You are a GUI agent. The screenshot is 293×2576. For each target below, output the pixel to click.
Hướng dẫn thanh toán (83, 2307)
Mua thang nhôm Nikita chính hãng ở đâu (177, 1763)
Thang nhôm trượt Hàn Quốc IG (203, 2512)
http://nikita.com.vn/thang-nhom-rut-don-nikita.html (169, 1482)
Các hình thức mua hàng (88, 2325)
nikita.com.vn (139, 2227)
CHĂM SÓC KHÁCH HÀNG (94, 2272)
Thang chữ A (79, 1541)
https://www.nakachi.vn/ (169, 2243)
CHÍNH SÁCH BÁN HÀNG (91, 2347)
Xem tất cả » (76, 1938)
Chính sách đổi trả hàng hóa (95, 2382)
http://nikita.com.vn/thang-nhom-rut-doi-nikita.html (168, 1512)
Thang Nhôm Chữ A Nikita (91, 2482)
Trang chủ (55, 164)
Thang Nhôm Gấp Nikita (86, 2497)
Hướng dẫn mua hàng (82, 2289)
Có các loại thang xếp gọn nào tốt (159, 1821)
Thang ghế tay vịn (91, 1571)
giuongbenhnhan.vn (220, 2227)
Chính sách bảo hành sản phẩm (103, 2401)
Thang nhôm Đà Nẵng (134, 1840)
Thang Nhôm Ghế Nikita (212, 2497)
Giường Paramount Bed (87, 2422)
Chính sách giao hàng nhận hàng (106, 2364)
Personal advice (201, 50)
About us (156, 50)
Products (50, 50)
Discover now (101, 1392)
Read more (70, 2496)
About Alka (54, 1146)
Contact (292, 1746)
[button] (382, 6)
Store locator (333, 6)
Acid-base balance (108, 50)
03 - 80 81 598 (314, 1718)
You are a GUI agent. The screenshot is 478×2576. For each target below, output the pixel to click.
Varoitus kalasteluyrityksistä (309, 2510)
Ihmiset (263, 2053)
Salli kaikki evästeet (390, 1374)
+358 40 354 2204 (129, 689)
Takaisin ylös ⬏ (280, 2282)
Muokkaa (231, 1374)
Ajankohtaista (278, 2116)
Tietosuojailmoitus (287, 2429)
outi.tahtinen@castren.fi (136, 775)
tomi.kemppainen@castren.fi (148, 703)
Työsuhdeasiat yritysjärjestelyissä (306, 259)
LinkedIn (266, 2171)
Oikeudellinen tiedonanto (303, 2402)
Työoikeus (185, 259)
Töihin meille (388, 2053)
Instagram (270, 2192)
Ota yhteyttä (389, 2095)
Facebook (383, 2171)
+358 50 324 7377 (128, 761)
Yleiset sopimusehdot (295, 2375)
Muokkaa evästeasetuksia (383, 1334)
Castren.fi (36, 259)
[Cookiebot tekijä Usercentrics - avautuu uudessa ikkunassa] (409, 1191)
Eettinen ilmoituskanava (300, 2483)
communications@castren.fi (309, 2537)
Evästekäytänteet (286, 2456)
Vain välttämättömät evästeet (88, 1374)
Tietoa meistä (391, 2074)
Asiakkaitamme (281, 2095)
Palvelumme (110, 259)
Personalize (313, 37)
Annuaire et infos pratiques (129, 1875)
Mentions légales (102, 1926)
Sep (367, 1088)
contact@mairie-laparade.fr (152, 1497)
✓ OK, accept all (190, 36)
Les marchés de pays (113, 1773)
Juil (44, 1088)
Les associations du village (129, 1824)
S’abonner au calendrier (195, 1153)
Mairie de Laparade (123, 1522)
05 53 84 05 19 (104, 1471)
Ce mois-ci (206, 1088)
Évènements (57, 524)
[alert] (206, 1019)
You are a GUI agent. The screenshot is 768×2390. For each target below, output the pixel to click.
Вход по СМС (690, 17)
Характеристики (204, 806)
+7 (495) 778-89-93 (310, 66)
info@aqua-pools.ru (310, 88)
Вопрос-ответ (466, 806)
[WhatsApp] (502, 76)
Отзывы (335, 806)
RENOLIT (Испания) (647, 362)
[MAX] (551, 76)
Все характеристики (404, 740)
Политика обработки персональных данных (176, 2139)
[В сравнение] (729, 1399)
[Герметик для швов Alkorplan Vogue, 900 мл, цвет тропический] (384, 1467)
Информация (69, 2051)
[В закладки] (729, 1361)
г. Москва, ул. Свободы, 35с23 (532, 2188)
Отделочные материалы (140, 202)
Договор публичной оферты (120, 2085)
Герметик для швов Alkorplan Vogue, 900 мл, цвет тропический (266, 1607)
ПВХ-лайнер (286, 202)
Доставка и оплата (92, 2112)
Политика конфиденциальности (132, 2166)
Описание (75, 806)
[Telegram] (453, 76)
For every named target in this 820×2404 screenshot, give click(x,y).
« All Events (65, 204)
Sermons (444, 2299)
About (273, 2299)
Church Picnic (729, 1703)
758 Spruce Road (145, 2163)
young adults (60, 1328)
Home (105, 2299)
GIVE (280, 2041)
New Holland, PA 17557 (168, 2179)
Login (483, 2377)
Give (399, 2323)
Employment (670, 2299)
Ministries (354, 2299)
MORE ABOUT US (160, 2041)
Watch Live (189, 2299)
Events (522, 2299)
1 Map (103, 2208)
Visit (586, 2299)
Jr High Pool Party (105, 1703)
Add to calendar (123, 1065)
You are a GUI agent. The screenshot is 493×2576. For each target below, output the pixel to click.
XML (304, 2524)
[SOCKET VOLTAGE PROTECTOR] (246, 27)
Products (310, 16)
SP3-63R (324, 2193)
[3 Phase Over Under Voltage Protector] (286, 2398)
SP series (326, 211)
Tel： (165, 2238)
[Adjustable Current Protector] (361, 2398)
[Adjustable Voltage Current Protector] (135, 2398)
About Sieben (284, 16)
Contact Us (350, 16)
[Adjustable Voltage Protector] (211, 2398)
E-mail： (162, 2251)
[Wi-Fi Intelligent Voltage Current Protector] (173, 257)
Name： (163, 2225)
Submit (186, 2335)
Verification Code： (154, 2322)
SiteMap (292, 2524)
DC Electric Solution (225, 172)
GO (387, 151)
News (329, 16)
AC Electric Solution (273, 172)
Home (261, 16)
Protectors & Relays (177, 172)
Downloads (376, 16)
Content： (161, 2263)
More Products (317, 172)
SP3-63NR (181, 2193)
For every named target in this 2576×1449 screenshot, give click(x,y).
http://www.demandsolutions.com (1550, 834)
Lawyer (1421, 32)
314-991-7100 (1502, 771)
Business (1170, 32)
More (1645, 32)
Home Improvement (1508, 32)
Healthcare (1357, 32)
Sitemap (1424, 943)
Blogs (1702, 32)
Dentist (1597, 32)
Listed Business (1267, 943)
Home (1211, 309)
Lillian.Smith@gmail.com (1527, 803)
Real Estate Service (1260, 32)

════

Without changing anything, quote the lines from the top of the data to the line that contains "Thang nhôm trượt Hàn Quốc IG (203, 2512)", including that line.

You are a GUI agent. The screenshot is 293×2576. For each target below, output the pixel to click.
Hướng dẫn thanh toán (83, 2307)
Mua thang nhôm Nikita chính hãng ở đâu (177, 1763)
Thang nhôm trượt Hàn Quốc IG (203, 2512)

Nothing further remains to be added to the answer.